Dez Bryant: Inconsistency Will Keep Explosive WR from Being No. 1 Fantasy Option
Everyone knows about Bryant's character issues.
There's a reason the Cowboys decided to set rules for their prized young target prior to this season; however, dropping passes and miscommunicating with Tony Romo on a regular basis is another thing entirely.
This instance from Dallas' Monday Night Football matchup with the Chicago Bears sums things up perfectly:
At first glance, especially in live action, the interception looked like an obvious Romo mistake. After watching the replay, and Romo's discussion with Bryant on the sidelines, fans could see that Bryant obviously missed the adjustment made at the line of scrimmage.
Sure, it's just one play, but things like this can set the tone for an entire game. In this case, it definitely did.
Bryant's Monday night struggles didn't end there. His eight-catch, 105-yard performance doesn't look bad on paper, but he was targeted 13 times.
Three massive drops—including a huge miss on a deep ball in the fourth quarter—resulted in tweets like this from the Bleacher Report feed:
According to ESPN, Bryant has scored 27 points in their standard-scoring leagues. He has 21 catches for 269 yards on the season, but has failed to find the end zone.
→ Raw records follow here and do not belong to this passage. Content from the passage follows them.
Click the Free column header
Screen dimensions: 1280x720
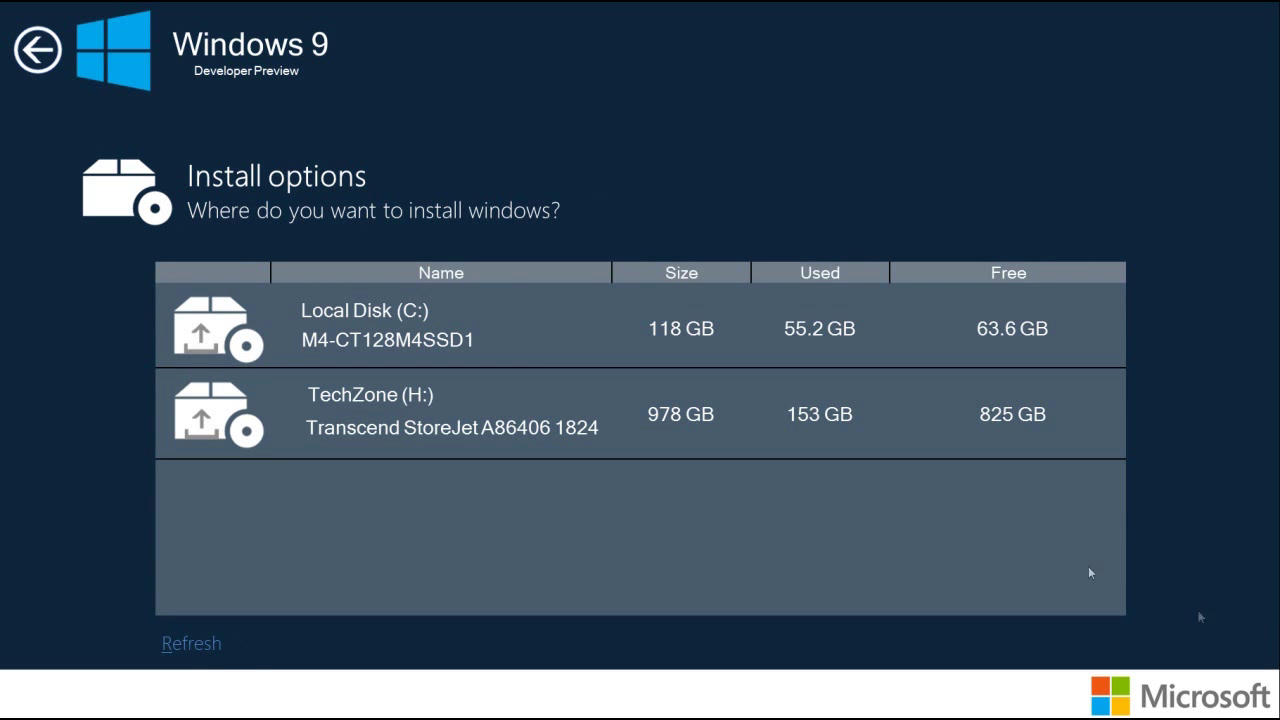pos(1008,273)
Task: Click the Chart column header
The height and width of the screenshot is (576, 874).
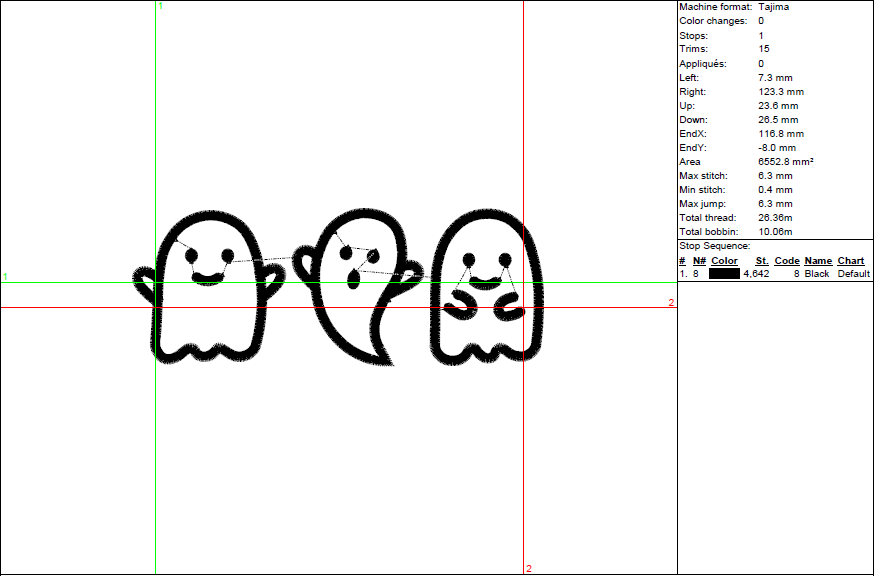Action: coord(851,261)
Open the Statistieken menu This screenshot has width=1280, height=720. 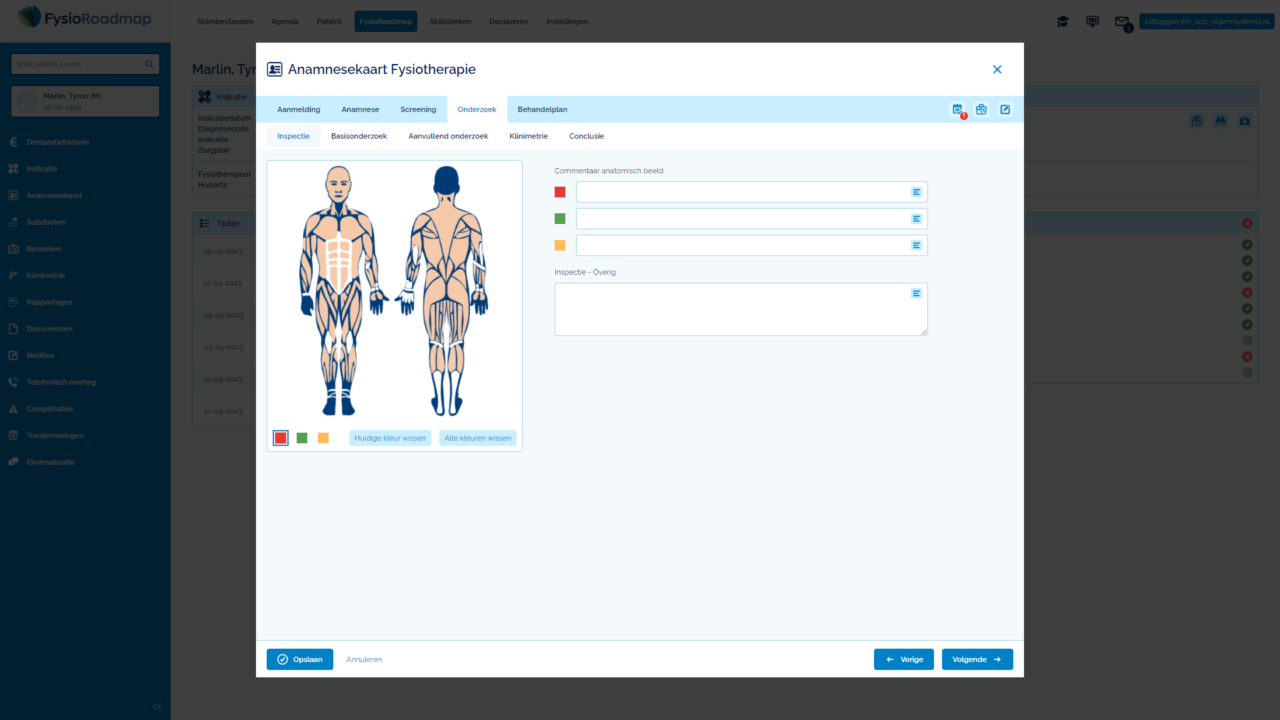click(x=450, y=20)
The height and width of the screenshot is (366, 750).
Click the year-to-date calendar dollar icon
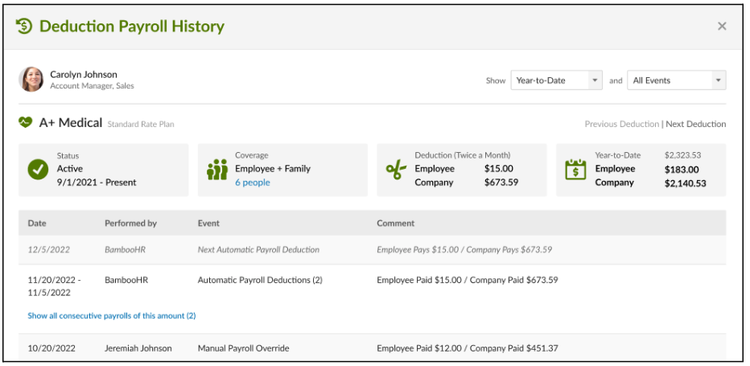(x=575, y=169)
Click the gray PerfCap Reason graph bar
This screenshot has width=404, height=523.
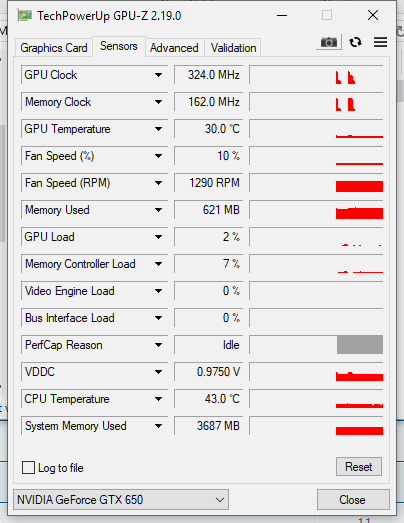[x=360, y=345]
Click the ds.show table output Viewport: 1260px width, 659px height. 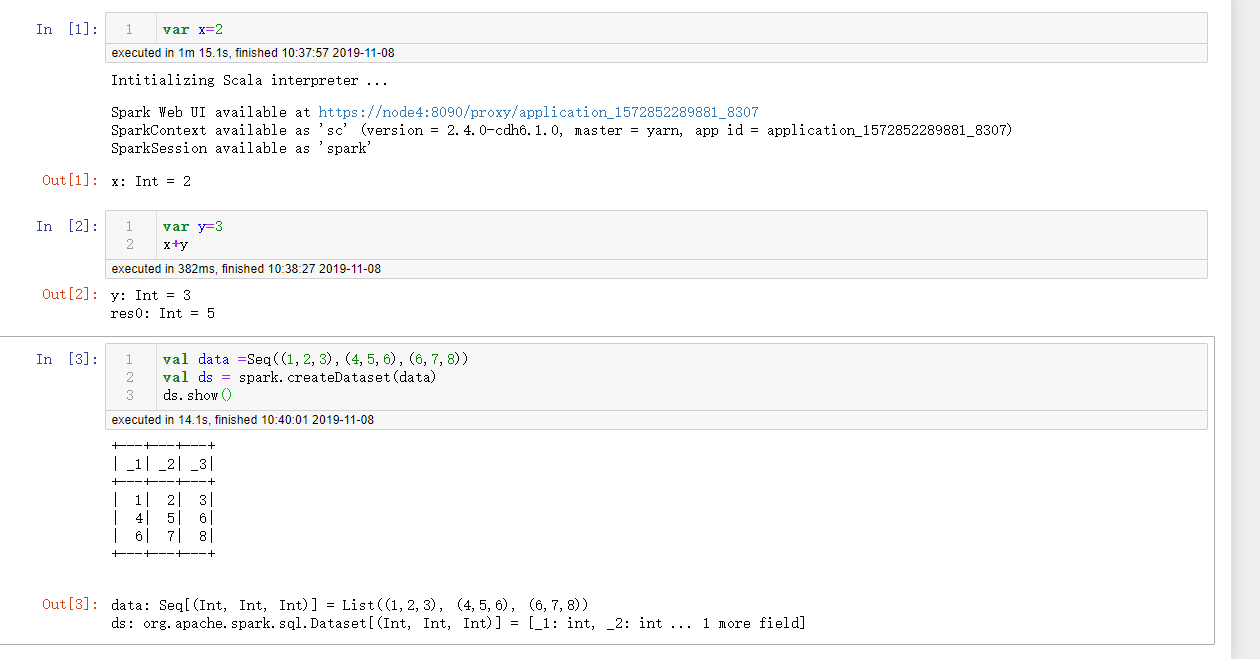(x=164, y=498)
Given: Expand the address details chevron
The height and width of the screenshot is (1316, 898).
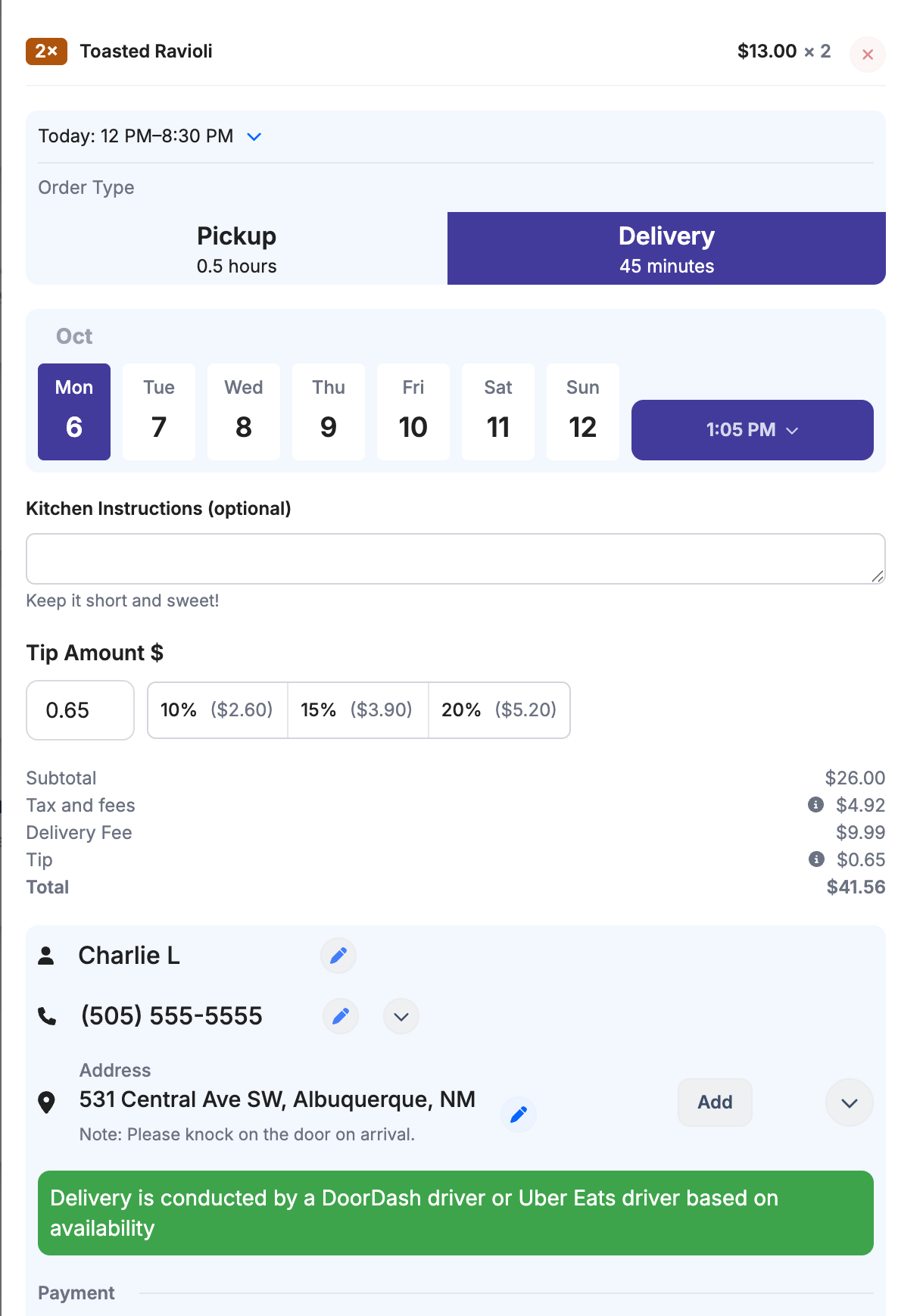Looking at the screenshot, I should tap(849, 1103).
It's no use saying where that ranks him in fantasy land; just know that it's low. For comparison's sake, A.J. Green leads all receivers with 60 points.
Based on physical tools, Bryant should be a No. 1 fantasy target, but look at the guys he's grouped around right now. Do you consider Davone Bess, Donald Jones or Mike Williams elite targets in fantasy world?
I highly doubt that you do, but all three currently have more points than the maligned Cowboys target.
So what gives? Bryant is a 6'2'', 220-pound specimen. When he does actually catch the ball, he shows flashes of brilliant open-field explosiveness. In terms of the eye test, he has it all.
But watch a few of Dallas' games. Bryant is equal parts skilled and frustrating. He's destined to be an enigma for the rest of his career, and I'm not talking the Terrell Owens or Randy Moss-type, either.
Those two, despite their inherent flaws, understood the position they were playing. Bryant doesn't appear to have that same grasp, and he will never realize the potential that made him a first-round NFL draft pick in 2010 until he does.
Of course you have Bryant on your fantasy squad. Chances are you battle with starting him every week. If you start him against poor defenses, who can blame you? But as much as you want him too be that guy, he's not even close to that level.
Based on what he's shown recently, he's never going to get there.